Third pic, bottom row ... all the pen kits seem to be in the same packaging.  I can't read the name on the packaging partly because it is upside down and partly because it is obscured by blanks and other stuff.  Looks like "Accord".  Can you please tell me what it is , please .


----------



## Charlie_W (Feb 28, 2015)

magpens said:


> You seem to be incredibly well organized !!!  Good for you !
> 
> Third pic, bottom row ... all the pen kits seem to be in the same packaging.  I can't read the name on the packaging partly because it is upside down and partly because it is obscured by blanks and other stuff.  Looks like "Accord".  Can you please tell me what it is , please .



Accord pen kit is available from Woodcraft!


----------



## Charlie_W (Feb 28, 2015)

Stephen....Go Man Go! You must be running off a Duracell battery and coffee!
Can't wait to see the after pic!


----------



## Tom T (Feb 28, 2015)

Amazing,  lots great turning.


----------



## yorkie (Feb 28, 2015)

firewhatfire said:


> Whats the big hunk of wood in the 3rd pic?
> 
> CA Finish on all of em?



Big hunk of wood is USS North Carolina Teak.

Yes, all of them will have CA finish.  That's what takes a long time.


----------



## yorkie (Feb 28, 2015)

magpens said:


> You seem to be incredibly well organized !!!  Good for you !
> 
> Third pic, bottom row ... all the pen kits seem to be in the same packaging.  I can't read the name on the packaging partly because it is upside down and partly because it is obscured by blanks and other stuff.  Looks like "Accord".  Can you please tell me what it is , please .



They are Accord from Woodcraft. $20 a kit but fantastic qualify.


----------



## yorkie (Feb 28, 2015)

Charlie_W said:


> Stephen....Go Man Go! You must be running off a Duracell battery and coffee!
> Can't wait to see the after pic!



Thanks a lot.


----------



## WriteON (Feb 28, 2015)

Get your lathe hummin'. Have fun...$ell those pen$.


----------



## yorkie (Feb 28, 2015)

My process is that I cut them all-takes a day. 

Tube them all and then shave them all close to the tube-takes a day.

Mill the edges with a pen mill and then drip a little thin CA onto the tips, around the tubes, and wipe off any excess. 

After all that, they're ready to turn. 

I'll pick about 10 to 15 each weekend and turn them all on one day and then CA them the same day.  Leave them overnight to cure and then sand the tips to get off the CA overlap and square the blanks one last time (I use a Jet 9" cabinet sander for that) I then dip the tips in thin CA to seal them before I polish them and then assemble them. 

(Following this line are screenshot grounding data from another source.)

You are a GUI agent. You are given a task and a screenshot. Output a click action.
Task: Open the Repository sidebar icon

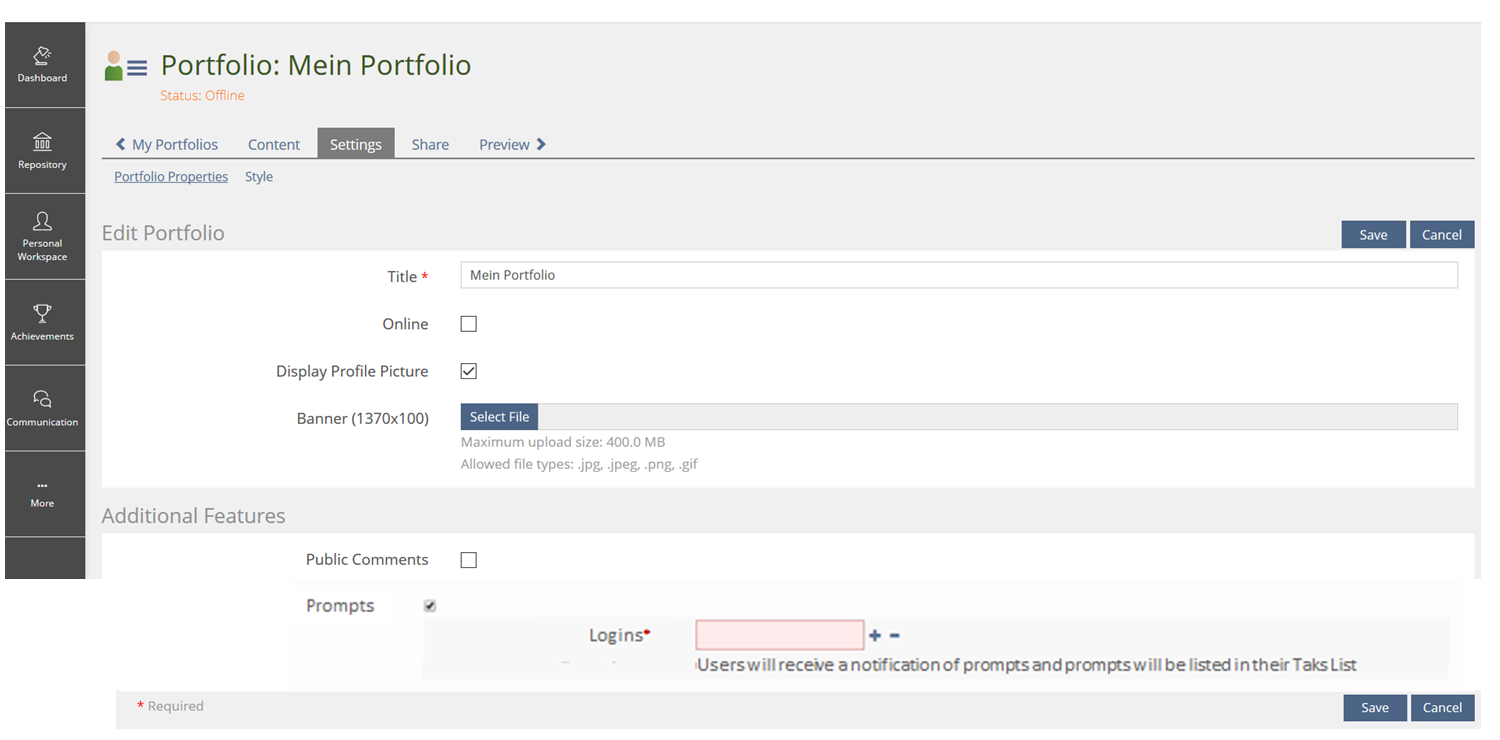click(x=42, y=142)
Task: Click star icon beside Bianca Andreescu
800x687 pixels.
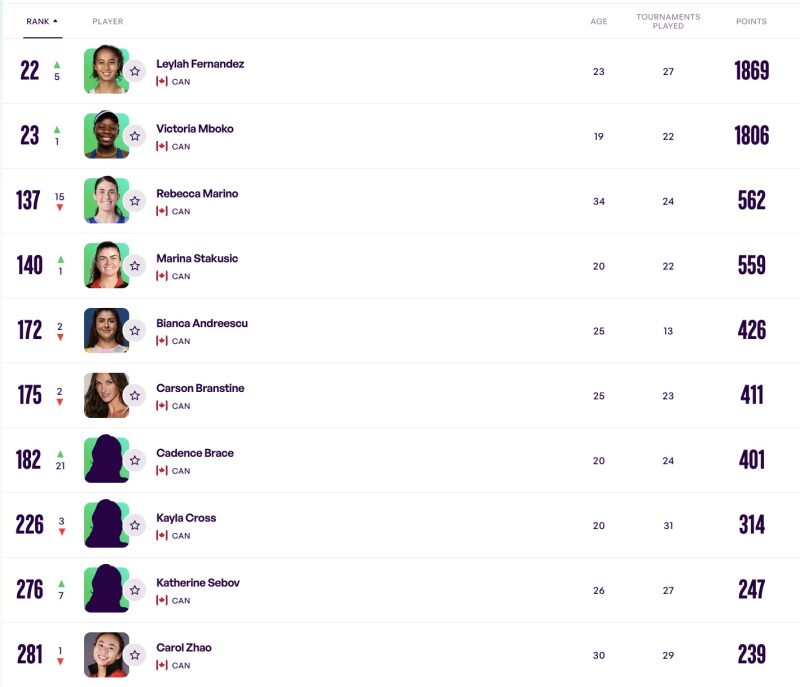Action: tap(135, 331)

That's my system.  A little nutty in places, but it works for me and I don't have any problems with blistering, cloudiness, spotting or cracking of the finish.


----------



## Tom T (Feb 28, 2015)

Thank you for that run down on what you do.  I will give it a try, but not on 90 pens.  I hope the process works one at a time.


----------



## jfoh (Feb 28, 2015)

I finished my last large batch of pens for the local high school graduation. Just over 200 pens with the names and date engraved. Takes about a hundred hours spread out over a few months working in batches of 25 to 50 in each step. This is my last year doing it so I am both happy to be done and sad at the same time. Your system looks fairly well organized and works for you which is all that matters. Good sales.


----------



## Kragax (Mar 1, 2015)

jfoh said:


> I finished my last large batch of pens for the local high school graduation. Just over 200 pens with the names and date engraved. Takes about a hundred hours spread out over a few months working in batches of 25 to 50 in each step. This is my last year doing it so I am both happy to be done and sad at the same time. Your system looks fairly well organized and works for you which is all that matters. Good sales.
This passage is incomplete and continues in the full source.